▸ **Required action**
Please take the records that follow and repeat exactly the lines starting with the line with "ЦИНК ЦИТРАТ (660, 1356)" and going on through the line with "Die Vorteile einer".

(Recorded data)
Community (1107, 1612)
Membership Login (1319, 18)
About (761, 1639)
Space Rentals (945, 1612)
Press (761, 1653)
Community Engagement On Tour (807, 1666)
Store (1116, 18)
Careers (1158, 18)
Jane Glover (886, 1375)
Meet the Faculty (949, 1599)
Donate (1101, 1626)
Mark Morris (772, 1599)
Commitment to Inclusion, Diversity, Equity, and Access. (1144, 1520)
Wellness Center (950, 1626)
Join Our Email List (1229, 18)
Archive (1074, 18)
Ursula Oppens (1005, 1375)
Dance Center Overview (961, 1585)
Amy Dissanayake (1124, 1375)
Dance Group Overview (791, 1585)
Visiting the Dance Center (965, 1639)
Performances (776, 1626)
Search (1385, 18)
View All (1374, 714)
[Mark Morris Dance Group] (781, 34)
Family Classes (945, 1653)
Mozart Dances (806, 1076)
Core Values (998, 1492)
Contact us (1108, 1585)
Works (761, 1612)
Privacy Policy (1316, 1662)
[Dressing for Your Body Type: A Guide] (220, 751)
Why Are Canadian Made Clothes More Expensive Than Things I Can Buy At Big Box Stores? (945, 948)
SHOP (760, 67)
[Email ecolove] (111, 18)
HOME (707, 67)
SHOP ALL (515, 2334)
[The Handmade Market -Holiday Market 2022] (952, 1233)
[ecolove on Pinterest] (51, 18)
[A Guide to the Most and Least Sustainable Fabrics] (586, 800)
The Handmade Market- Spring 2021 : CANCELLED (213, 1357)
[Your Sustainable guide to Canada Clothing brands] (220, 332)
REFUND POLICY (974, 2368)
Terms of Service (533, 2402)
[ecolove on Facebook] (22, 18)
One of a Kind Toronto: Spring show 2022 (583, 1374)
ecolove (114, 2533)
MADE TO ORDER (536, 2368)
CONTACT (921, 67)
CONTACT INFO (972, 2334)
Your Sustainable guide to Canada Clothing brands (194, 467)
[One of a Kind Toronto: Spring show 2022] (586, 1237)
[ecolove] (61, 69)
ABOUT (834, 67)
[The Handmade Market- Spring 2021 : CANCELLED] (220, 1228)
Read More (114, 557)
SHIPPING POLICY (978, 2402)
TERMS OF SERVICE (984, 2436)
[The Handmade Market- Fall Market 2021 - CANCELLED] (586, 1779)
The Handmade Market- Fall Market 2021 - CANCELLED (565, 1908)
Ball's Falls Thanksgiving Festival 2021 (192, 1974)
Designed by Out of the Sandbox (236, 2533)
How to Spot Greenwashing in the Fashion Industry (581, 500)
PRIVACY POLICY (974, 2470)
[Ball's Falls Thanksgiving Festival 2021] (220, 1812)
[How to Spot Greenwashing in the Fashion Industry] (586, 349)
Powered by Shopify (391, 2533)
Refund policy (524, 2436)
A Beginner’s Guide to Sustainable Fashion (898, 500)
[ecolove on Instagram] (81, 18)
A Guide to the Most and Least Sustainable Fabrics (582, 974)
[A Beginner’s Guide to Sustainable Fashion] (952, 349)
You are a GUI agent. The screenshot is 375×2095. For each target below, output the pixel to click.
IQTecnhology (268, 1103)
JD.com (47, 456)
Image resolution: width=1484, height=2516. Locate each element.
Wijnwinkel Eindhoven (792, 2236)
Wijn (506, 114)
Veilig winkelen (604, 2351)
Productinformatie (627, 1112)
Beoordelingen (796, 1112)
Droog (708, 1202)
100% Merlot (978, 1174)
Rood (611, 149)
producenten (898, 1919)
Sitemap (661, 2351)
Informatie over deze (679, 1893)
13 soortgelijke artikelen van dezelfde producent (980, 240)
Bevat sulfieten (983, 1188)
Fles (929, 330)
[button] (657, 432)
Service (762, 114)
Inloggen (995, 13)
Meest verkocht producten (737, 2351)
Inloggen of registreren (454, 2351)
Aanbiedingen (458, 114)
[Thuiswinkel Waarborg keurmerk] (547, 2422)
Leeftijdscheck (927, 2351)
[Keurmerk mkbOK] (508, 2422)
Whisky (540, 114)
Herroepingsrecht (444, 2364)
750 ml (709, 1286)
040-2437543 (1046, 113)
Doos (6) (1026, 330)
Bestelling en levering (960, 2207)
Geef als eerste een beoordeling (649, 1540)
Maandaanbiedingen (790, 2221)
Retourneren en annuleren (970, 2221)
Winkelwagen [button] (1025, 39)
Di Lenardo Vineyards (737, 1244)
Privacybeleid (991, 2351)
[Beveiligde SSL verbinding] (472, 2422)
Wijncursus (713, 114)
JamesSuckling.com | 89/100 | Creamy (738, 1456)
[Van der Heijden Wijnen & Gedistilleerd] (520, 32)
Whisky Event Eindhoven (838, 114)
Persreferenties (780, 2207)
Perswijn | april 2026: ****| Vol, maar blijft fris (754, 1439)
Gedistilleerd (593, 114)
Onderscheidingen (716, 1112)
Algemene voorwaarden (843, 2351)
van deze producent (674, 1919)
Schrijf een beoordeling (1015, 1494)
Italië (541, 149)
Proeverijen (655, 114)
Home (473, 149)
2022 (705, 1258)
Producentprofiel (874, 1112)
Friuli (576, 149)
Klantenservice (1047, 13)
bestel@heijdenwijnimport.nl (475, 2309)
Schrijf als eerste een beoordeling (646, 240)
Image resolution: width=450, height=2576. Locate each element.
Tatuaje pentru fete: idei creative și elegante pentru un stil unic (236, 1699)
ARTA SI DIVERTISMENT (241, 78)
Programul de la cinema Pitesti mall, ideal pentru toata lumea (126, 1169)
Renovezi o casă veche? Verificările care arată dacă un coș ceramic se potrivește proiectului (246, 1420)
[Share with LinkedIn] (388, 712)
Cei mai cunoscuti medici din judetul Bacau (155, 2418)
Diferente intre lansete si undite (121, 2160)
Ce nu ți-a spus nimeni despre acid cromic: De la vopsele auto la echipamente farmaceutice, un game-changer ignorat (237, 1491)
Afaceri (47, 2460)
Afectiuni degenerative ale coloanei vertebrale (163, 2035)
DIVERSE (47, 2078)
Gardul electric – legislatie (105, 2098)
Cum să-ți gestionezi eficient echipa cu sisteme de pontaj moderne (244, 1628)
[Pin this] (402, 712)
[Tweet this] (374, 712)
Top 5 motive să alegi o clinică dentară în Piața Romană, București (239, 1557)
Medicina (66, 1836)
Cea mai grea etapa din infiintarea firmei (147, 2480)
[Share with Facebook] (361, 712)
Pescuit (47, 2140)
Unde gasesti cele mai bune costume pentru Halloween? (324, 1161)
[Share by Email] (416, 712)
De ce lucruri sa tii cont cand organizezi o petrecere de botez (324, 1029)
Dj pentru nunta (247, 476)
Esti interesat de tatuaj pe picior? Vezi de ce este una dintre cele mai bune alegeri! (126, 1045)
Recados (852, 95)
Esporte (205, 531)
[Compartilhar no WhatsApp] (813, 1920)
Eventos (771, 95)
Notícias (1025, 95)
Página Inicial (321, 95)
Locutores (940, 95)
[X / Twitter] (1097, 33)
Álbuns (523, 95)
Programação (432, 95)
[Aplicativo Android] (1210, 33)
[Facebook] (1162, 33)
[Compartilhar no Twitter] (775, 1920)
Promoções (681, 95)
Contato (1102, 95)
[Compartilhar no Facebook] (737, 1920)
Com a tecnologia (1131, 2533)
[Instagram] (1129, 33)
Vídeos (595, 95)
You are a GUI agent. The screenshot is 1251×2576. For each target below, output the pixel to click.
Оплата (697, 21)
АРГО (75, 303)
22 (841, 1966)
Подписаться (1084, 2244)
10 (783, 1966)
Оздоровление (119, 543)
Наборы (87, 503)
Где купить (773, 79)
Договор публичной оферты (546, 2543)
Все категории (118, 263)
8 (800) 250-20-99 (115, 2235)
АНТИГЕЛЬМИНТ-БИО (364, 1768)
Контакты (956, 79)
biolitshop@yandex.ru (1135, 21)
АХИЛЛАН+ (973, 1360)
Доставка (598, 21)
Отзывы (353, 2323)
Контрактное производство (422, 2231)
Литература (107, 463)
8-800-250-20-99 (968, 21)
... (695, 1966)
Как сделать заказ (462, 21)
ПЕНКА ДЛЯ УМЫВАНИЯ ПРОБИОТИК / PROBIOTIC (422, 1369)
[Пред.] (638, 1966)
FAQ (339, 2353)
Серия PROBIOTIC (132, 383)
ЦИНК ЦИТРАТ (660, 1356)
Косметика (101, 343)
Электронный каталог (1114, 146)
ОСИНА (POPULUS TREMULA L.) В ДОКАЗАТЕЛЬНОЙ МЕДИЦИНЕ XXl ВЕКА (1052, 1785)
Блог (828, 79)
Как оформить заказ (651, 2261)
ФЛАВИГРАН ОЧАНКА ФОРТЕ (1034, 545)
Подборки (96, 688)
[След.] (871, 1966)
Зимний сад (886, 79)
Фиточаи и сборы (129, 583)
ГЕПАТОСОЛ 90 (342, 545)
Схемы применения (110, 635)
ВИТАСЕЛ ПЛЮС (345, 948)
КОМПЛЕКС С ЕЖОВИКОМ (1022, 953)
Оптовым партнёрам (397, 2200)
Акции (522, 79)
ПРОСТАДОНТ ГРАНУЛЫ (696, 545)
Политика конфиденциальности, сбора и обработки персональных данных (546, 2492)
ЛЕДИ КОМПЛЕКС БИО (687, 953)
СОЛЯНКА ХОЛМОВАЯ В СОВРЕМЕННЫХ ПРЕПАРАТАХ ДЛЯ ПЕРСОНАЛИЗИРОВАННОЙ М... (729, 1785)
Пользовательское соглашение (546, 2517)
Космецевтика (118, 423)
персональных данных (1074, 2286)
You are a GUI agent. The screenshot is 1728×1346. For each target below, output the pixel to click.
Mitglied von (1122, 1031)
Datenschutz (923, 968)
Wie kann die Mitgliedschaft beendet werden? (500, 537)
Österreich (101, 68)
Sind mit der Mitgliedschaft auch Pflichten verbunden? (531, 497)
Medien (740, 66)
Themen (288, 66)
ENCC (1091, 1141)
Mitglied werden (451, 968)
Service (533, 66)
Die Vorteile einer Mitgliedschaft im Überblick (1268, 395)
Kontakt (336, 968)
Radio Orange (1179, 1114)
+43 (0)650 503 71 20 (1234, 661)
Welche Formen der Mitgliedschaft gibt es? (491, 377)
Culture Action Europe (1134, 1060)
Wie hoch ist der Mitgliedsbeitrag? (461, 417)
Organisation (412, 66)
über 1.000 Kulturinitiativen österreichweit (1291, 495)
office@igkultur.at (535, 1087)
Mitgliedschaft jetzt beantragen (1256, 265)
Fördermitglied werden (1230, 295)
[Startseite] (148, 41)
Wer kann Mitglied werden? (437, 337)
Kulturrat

▸ **Output for this exercise**
ЦИНК ЦИТРАТ (660, 1356)
Косметика (101, 343)
Электронный каталог (1114, 146)
ОСИНА (POPULUS TREMULA L.) В ДОКАЗАТЕЛЬНОЙ МЕДИЦИНЕ XXl ВЕКА (1052, 1785)
Блог (828, 79)
Как оформить заказ (651, 2261)
ФЛАВИГРАН ОЧАНКА ФОРТЕ (1034, 545)
Подборки (96, 688)
[След.] (871, 1966)
Зимний сад (886, 79)
Фиточаи и сборы (129, 583)
ГЕПАТОСОЛ 90 (342, 545)
Схемы применения (110, 635)
ВИТАСЕЛ ПЛЮС (345, 948)
КОМПЛЕКС С ЕЖОВИКОМ (1022, 953)
Оптовым партнёрам (397, 2200)
Акции (522, 79)
ПРОСТАДОНТ ГРАНУЛЫ (696, 545)
Политика конфиденциальности, сбора и обработки персональных данных (546, 2492)
ЛЕДИ КОМПЛЕКС БИО (687, 953)
СОЛЯНКА ХОЛМОВАЯ В СОВРЕМЕННЫХ ПРЕПАРАТАХ ДЛЯ ПЕРСОНАЛИЗИРОВАННОЙ М... (729, 1785)
Пользовательское соглашение (546, 2517)
Космецевтика (118, 423)
персональных данных (1074, 2286)
You are a GUI agent. The screenshot is 1728×1346. For each target below, output the pixel to click.
Mitglied von (1122, 1031)
Datenschutz (923, 968)
Wie kann die Mitgliedschaft beendet werden? (500, 537)
Österreich (101, 68)
Sind mit der Mitgliedschaft auch Pflichten verbunden? (531, 497)
Medien (740, 66)
Themen (288, 66)
ENCC (1091, 1141)
Mitglied werden (451, 968)
Service (533, 66)
Die Vorteile einer Mitgliedschaft im Überblick (1268, 395)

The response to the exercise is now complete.